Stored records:
---------------
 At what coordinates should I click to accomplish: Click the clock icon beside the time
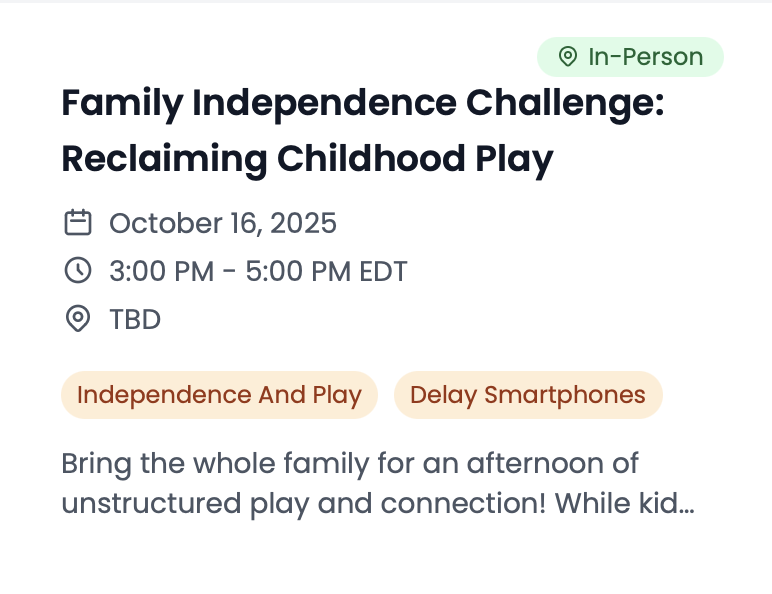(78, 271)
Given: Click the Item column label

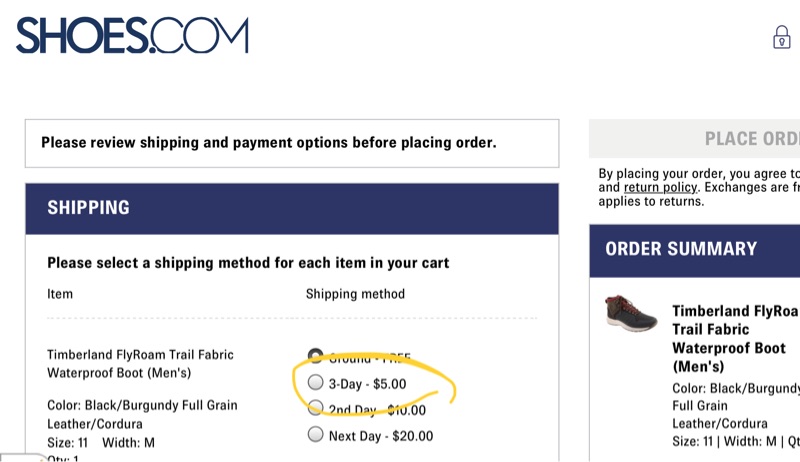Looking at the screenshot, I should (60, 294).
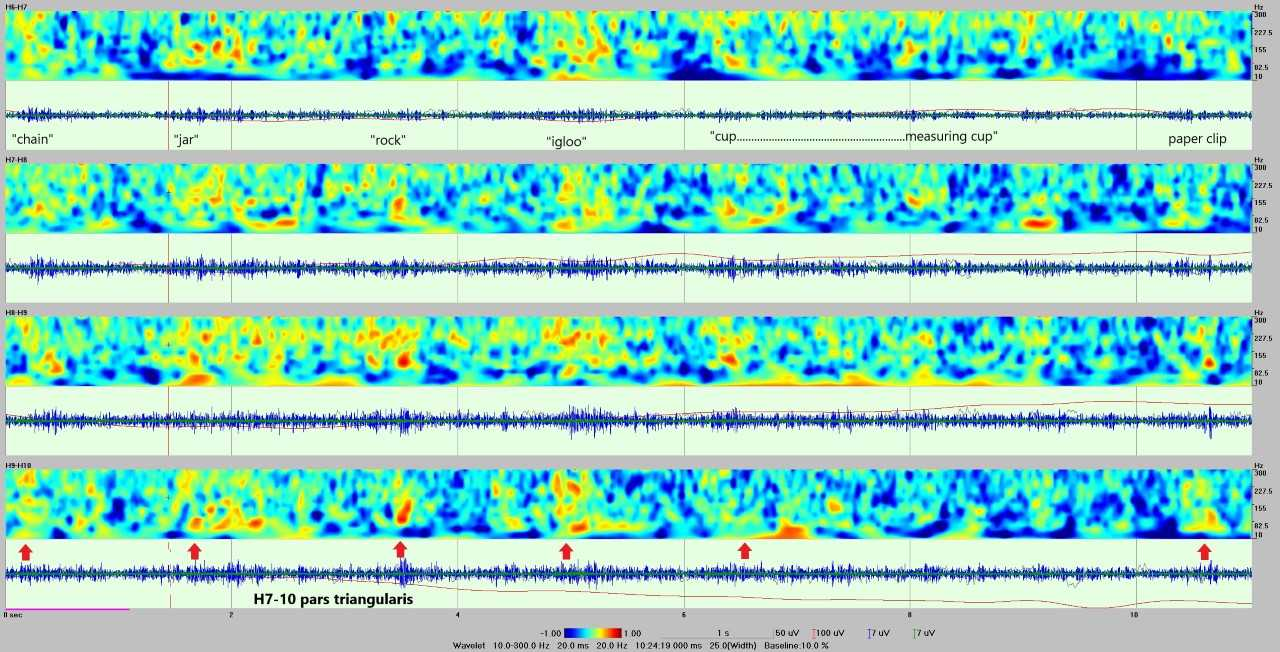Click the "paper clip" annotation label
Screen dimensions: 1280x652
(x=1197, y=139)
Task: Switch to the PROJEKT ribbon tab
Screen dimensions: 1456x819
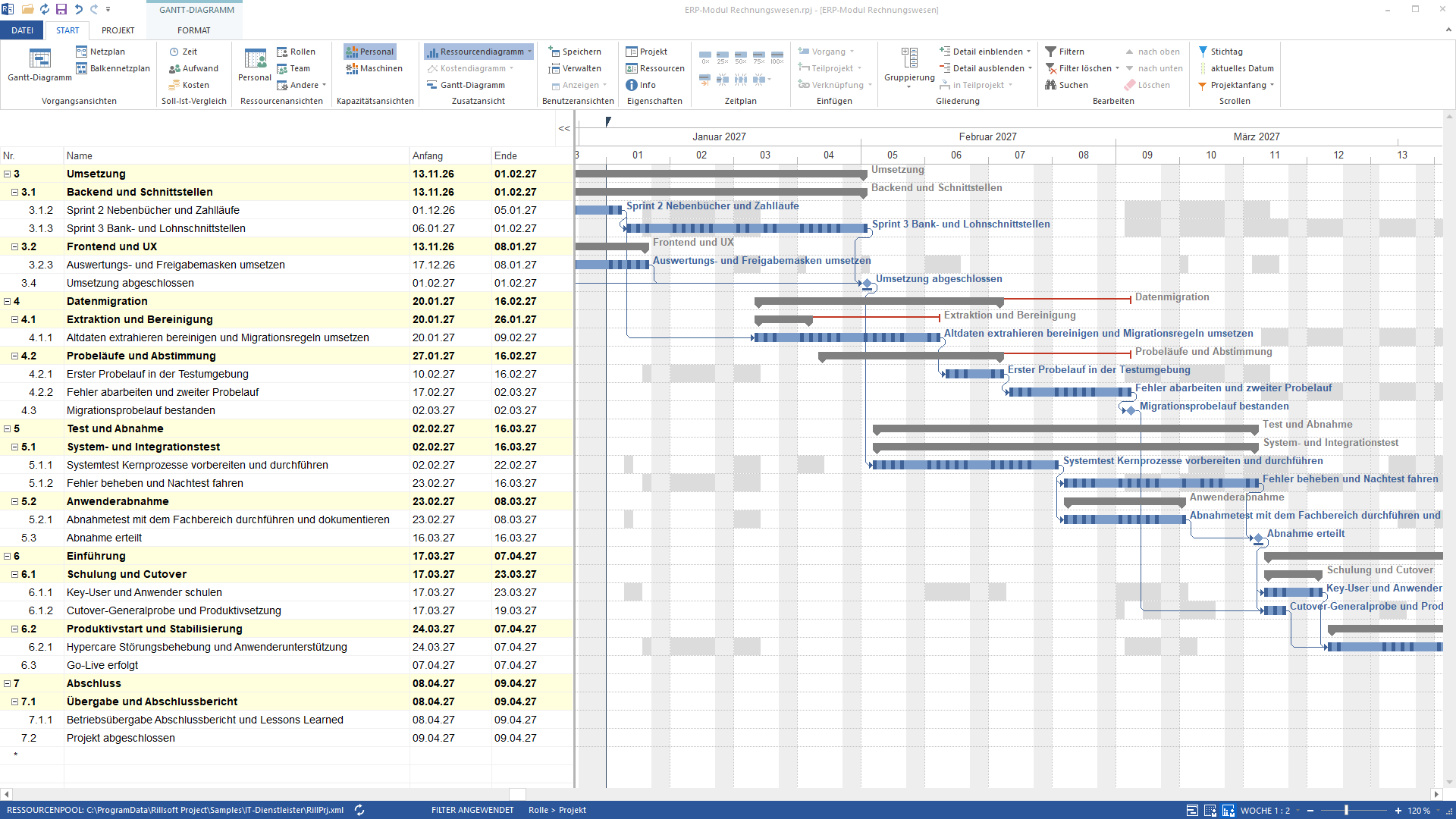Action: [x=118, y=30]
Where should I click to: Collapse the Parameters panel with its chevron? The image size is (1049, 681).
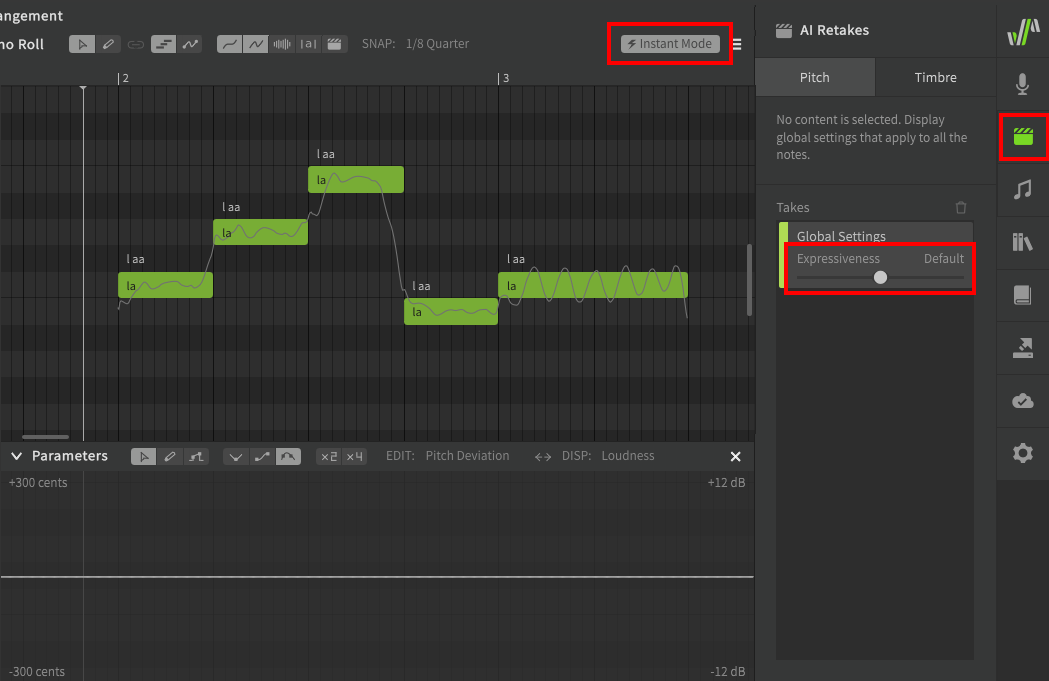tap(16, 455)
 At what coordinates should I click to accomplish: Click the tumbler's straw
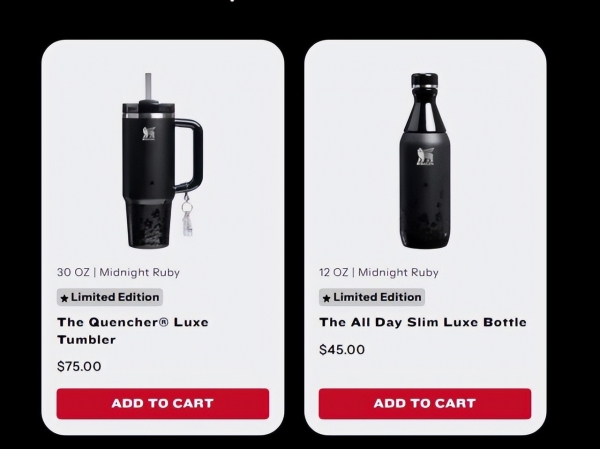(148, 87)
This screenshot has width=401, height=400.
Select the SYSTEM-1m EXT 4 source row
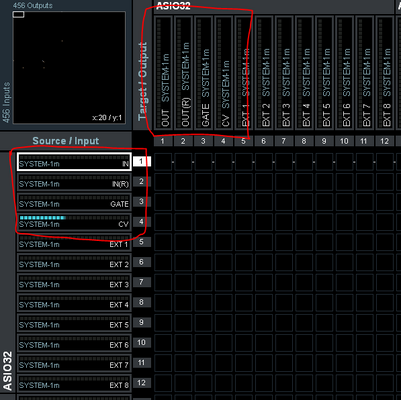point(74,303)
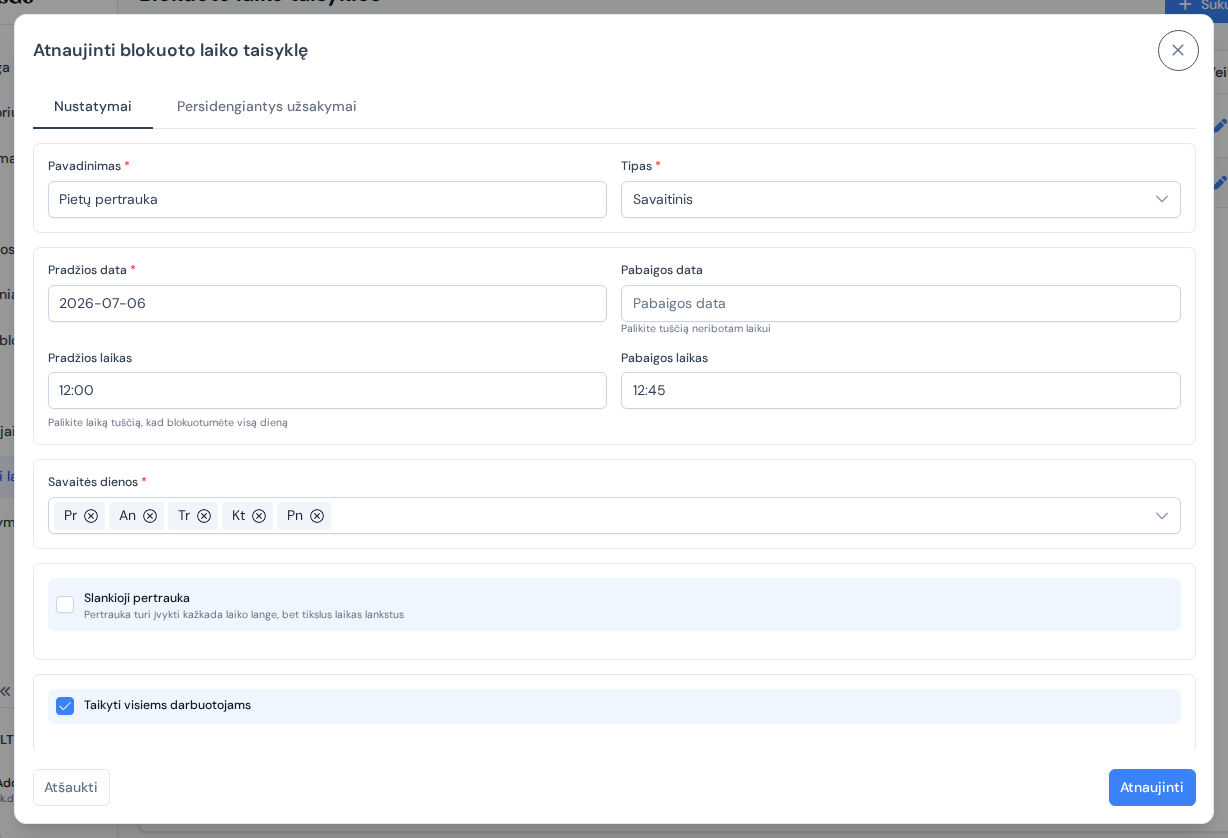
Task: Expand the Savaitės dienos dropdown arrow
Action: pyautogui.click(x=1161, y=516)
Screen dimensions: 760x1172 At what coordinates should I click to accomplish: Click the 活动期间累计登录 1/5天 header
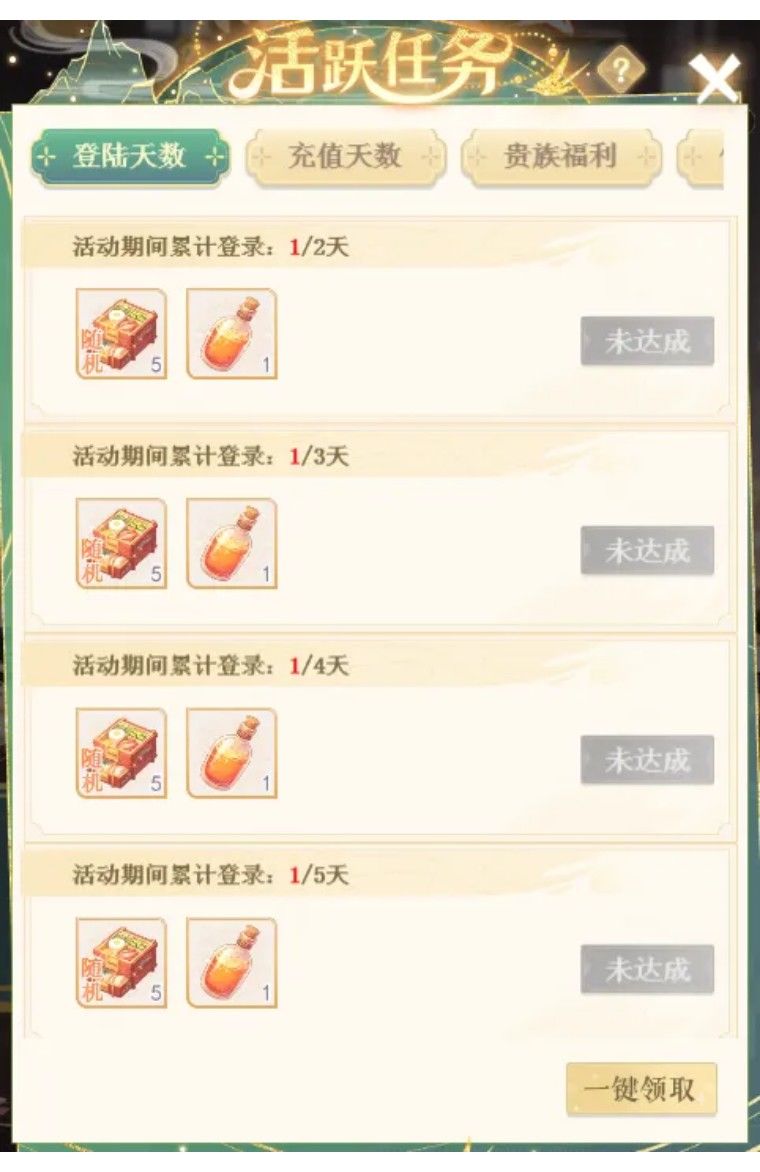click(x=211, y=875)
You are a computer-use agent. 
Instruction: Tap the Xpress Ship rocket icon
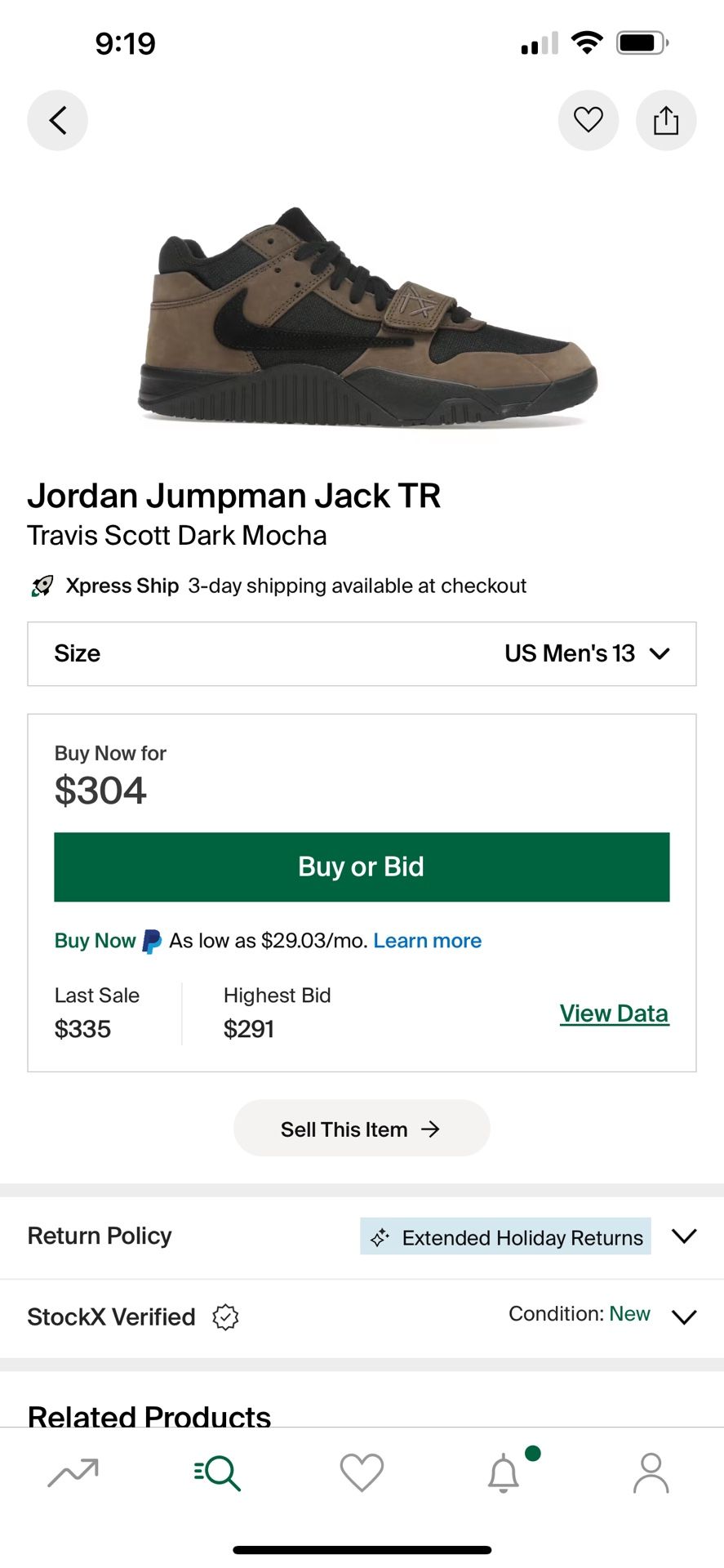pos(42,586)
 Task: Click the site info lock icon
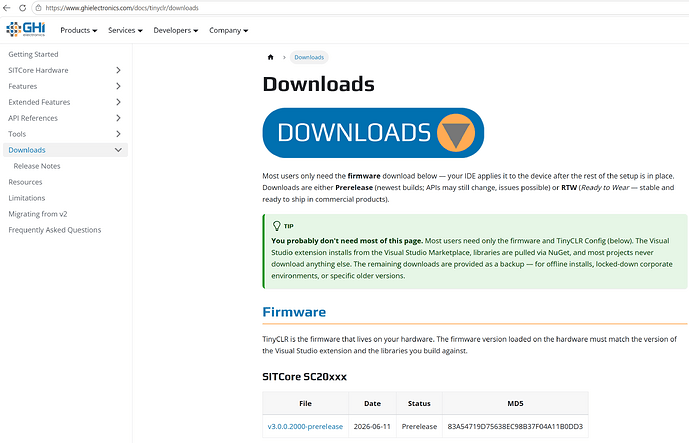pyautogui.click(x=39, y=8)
---------------
Write out all of the records above. Keep them exact and leave out the pictures.

Solution to this problem:
 At what coordinates should I click to accomplish: Click the clock icon beside the time
(78, 271)
Given: Click the Item column label

Looking at the screenshot, I should (60, 294).
Click the "paper clip" annotation label
Screen dimensions: 1280x652
(x=1197, y=139)
Task: Switch to the PROJEKT ribbon tab
Screen dimensions: 1456x819
Action: [x=118, y=30]
Where should I click to: Collapse the Parameters panel with its chevron? The image size is (1049, 681).
tap(16, 455)
 At what coordinates should I click to accomplish: Click the tumbler's straw
(148, 87)
This screenshot has width=401, height=400.
Select the SYSTEM-1m EXT 4 source row
point(74,303)
Task: Expand the Savaitės dienos dropdown arrow
Action: pyautogui.click(x=1161, y=516)
Screen dimensions: 760x1172 At what coordinates should I click to accomplish: Click the 活动期间累计登录 1/5天 header
click(x=211, y=875)
You are a computer-use agent. 
Instruction: Tap the Xpress Ship rocket icon
pos(42,586)
 Task: Click the site info lock icon
pyautogui.click(x=39, y=8)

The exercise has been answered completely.